Start of TEXT
Michelle Dockery can picture herself as 007. We happen to meet on the day Good Morning Britain presenter Piers Morgan has his latest meltdown, after former James Bond actor Pierce Brosnan said he would support a woman taking on the role. Dockery, who has been the subject of several “Bond Girl” rumours over the past few years, is keen.
“I love Bond, so yeah, I’d never say no!” she says. “I think a lot is changing with those films – I’m looking forward to the next one for that reason. Those rumours about Gillian Anderson [being the new Bond], years ago… I was so up for that, it was like, ‘When does it happen, when does it start filming?’”
But she’s more drawn to the villainous women in Bond films – Xenia Onatopp in Goldeneye, with her notorious thigh-grip move, or assassin Fiona Volpe in Thunderball.
“Those roles with a darker side definitely appeal to me,” she grins. “But it’s all about them feeling authentic. I’ve never played a really mean character,” she adds, looking delighted at the prospect, “although Lady Mary can be a bit like that at times!”
We’re sitting across from one another in a discreet but grand hotel in London (a stone’s throw from Buckingham Palace), discussing the new Downton Abbey film. Dockery is wearing a khaki jumpsuit loosely belted around her waist; her hair is pulled back from her face revealing sharp cheekbones and eyes full of humour that, in Downton Abbey, give Lady Mary that much-needed element of warmth to complement her icy demeanour. The 37-year-old is, as many before me have observed, entirely different from the character that made her a household name, although her Essex accent is slightly more neutral now – perhaps because she’s in Downton mode ahead of the film’s premiere.
“It feels like a long time coming,” she says. “[The film] was rumoured for so long, then there was the question of: ‘Are we going to do this?’ Hugh Bonneville described it as though we were all holding hands on the edge of a cliff working out whether to jump. It felt that way, as though if we weren’t all going to do it, it wouldn’t work. And the timing was perfect, I thought, to get back together. It gave the audience enough time to miss it.”
End of TEXT
Start of INFORMATION SHOWN
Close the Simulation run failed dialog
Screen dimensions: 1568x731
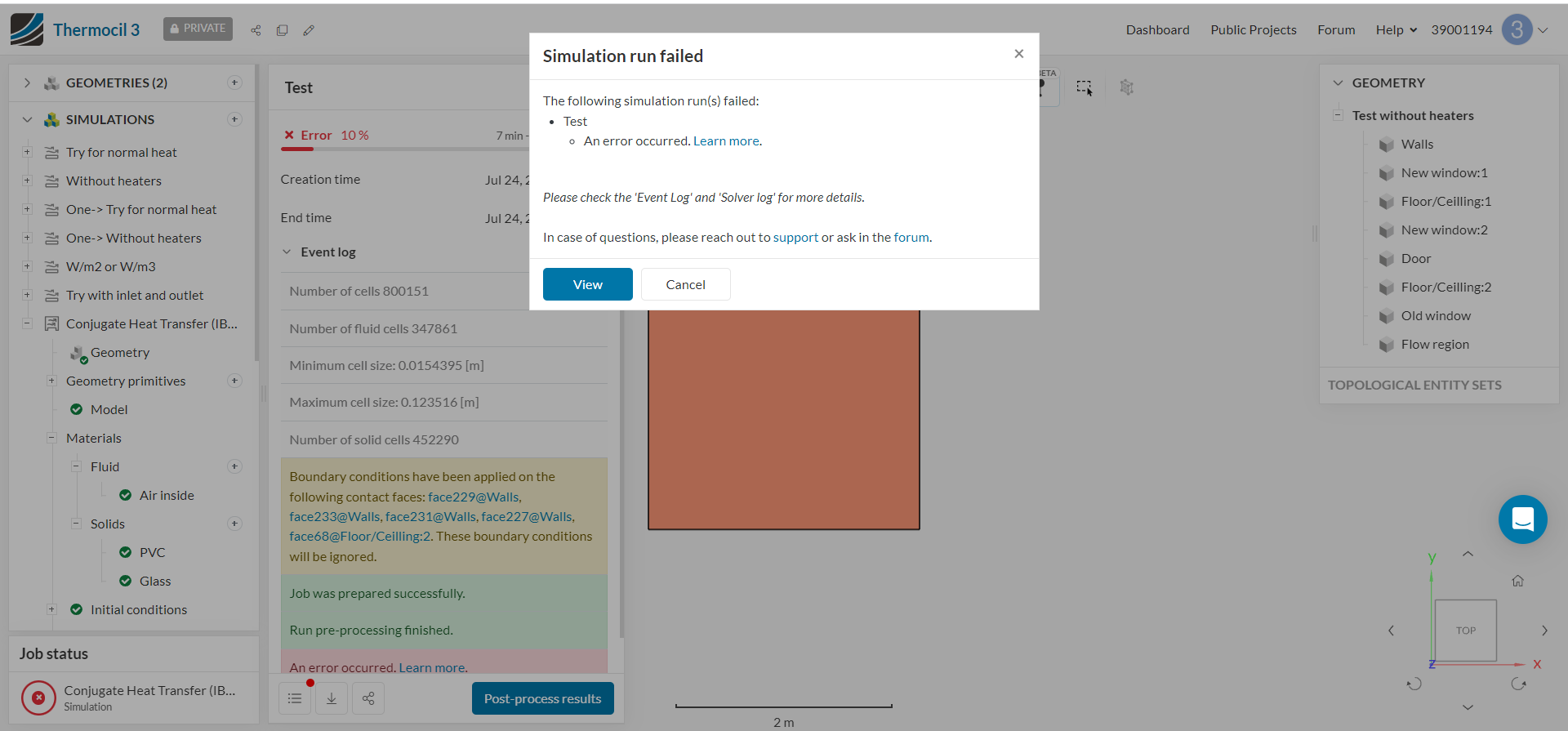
End of INFORMATION SHOWN
(TO DO)
Answer these questions from the Dockery interview:
1. How old is Dockery?
2. Whose rumored casting as Bond was Dockery "so up for"?
3. Who compared the cast to people holding hands on the edge of a cliff?

(EXPECTED ANSWER)
1. 37
2. Gillian Anderson
3. Hugh Bonneville